### CHALLENGE 1
Please list every single from Bridget Kearney's album Comeback Kid that the article about "Roman Sunset" names.
### CHALLENGE 2
Pick up the article about "Roman Sunset" after its last line and keep writing it.

### TEXT PROVIDED

Will the sun go down on Rome again?
Atwood Magazine is proud, if not a little blue, to be premiering “Roman Sunset,” the melancholic fourth single taken off Bridget Kearney’s forthcoming album Comeback Kid (out April 12, 2024 via Texan indie label Keeled Scales). Following the groovy confessional “Don’t Think About the Polar Bear,” the cinematically sweet, albeit Big Brother-y “Security Camera,” and the beautifully bittersweet, ’80s-esque love song “Obsessed,” the brooding guitars and atmospheric pads of “Roman Sunset” feel like a refreshing, albeit gut-wrenching palate cleanse.
Like the tranquil, placid calm experienced in the eye of the storm, “Roman Sunset” is soft and deceptively serene; the instrumentals are gentle, if not a little ominous, and Kearney’s ever-emotive voice is tender despite the societal turbulence she’s singing about and all the volatility and friction she feels within. Still, her poetic lyrics send shivers down the spine, her haunting words reflecting both on the world she’s living in, and the one that might still be to come.
Barbaric heathens
What have we learned?
From all our believing
And crosses burned
Sanctimonious leaving
No stone unturned
But a battle won is
A battle earned
Will the sun go down on Rome again?
Will the sun go down on Rome again?

### PROVIDED RECORDS
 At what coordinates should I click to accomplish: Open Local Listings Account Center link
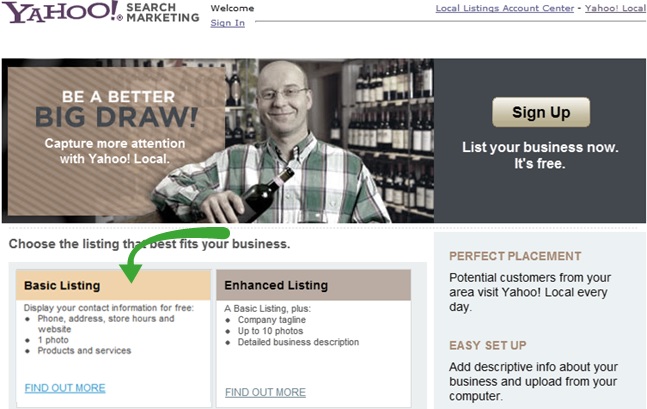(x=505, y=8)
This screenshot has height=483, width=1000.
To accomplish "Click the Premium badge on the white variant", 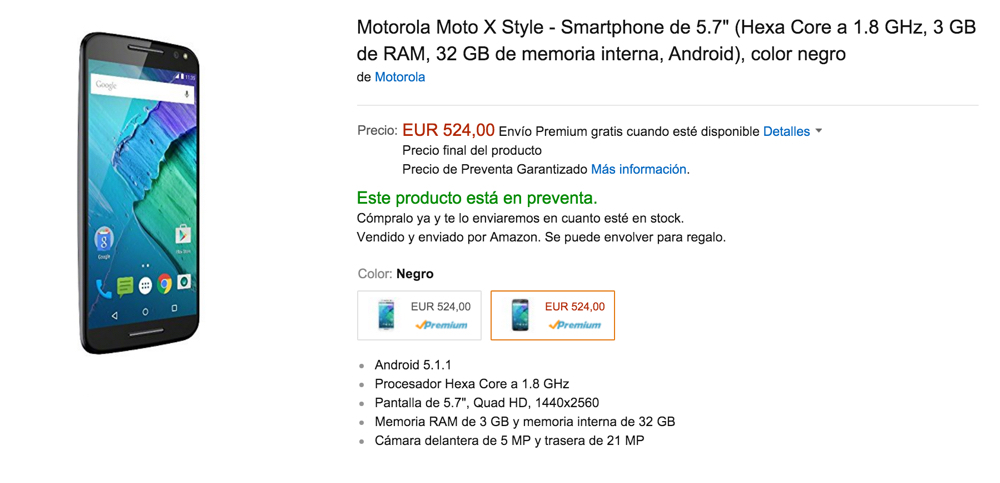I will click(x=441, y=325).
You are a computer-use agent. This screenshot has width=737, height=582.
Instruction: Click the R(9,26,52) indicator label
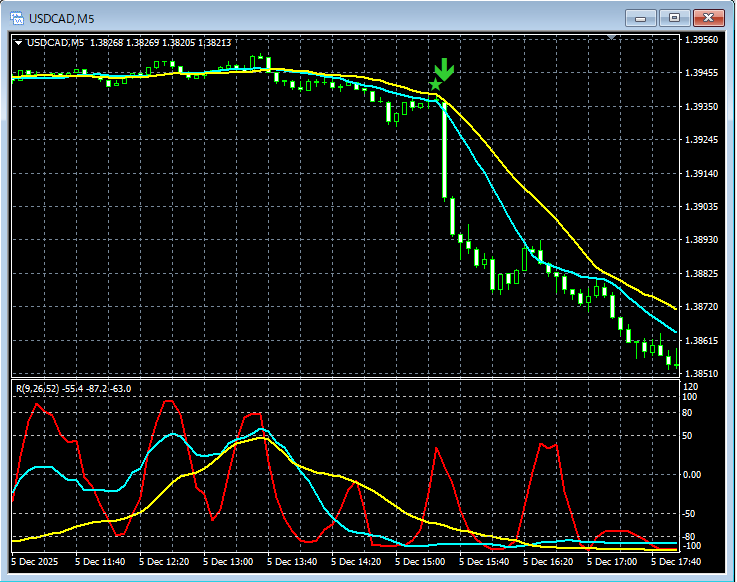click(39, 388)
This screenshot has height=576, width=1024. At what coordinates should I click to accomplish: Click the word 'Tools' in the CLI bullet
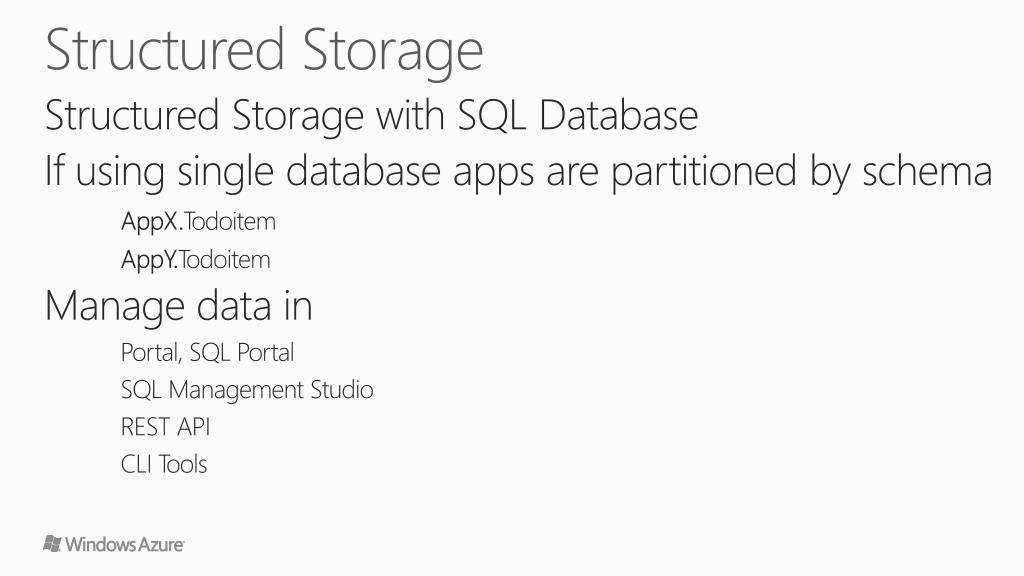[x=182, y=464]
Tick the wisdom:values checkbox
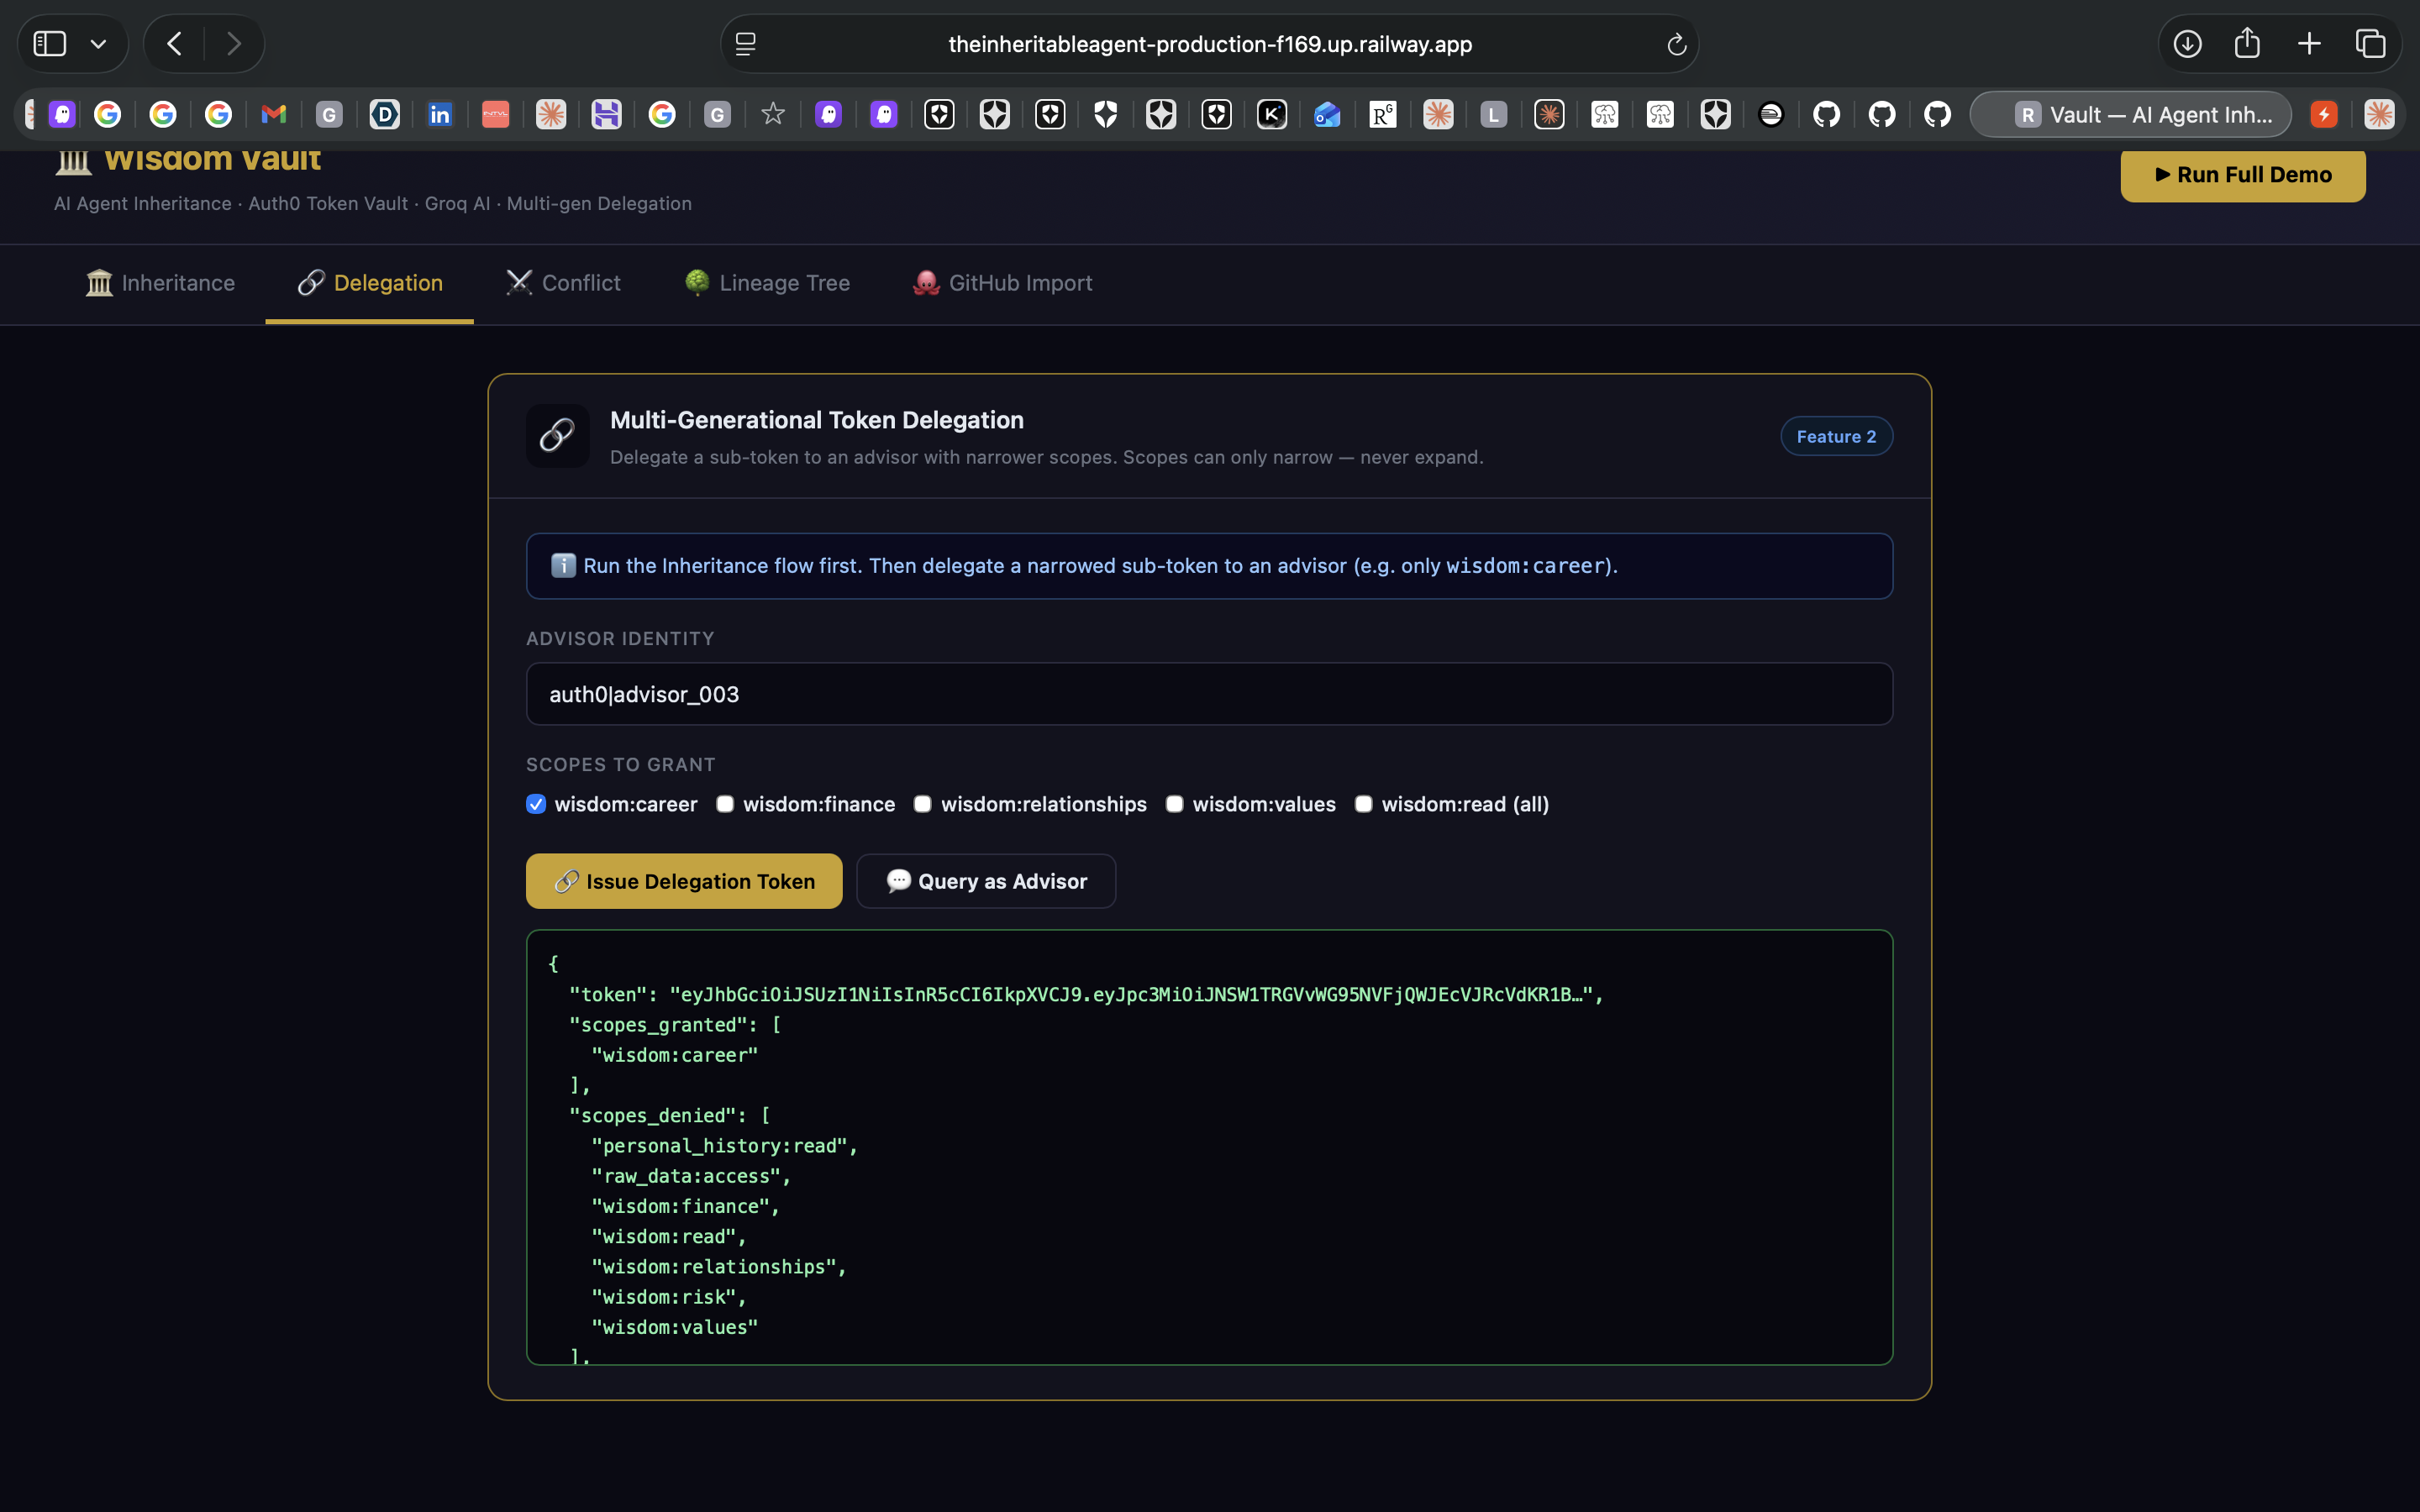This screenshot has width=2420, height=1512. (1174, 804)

### EXPECTED OUTPUT 1
"Don't Think About the Polar Bear," "Security Camera," "Obsessed," "Roman Sunset"

### EXPECTED OUTPUT 2
“I wrote ‘Roman Sunset’ in November 2020 in the days that me and the rest of the United States spent in hellish limbo awaiting the results of the first Trump vs. Biden presidential election,” Kearney tells Atwood Magazine. “As the votes were being counted and re-counted, we all stood teetering on the precipice between two very different futures. The Trump presidency exposed more hatred and animosity in this country than I ever could have believed existed and fanned the flames of our worst selves into an inferno. Standing on the brink of four more years of that, I honestly didn’t know if we could survive it.”
“This got me thinking about the death of empires and what it feels like to know that something is ending. The shift in the air that takes place. The fear, the resistance, the reality and what it would take to turn the tides. It’s strange to be putting this song out as we begin a second election with the same exact candidates and the same exact critically high stakes. There is an element of defeatism in this song but also a hopefulness that a new path can be forged even in the most trying times, ‘you sink or swim or you learn to fly.'”
If God is angry
Well, who am I
To try to change it
Let live let die
Take it or leave it
Stand down, stand by
You sink or swim or
You learn to fly
And let the sun go down on Rome again
Let the sun go down on Rome again
That “Will the sun go down on Rome again?” becomes “Let the sun go down on Rome again” by the song’s end tells you everything you need to know about Kearney’s perspective. If the end is inevitable, let it come, so that we can start a new beginning. Make no mistake, nothing about this is easy – and it’s going to hurt – but the only light she sees is the one at the far-end of a long, dark tunnel. So let’s get there, in one piece, together.
Stream “Roman Sunset” exclusively on Atwood Magazine, and stay tuned for more to come as Comeback Kid‘s release date fast approaches! Bridget Kearney new album is out April 12 on Keeled Scales.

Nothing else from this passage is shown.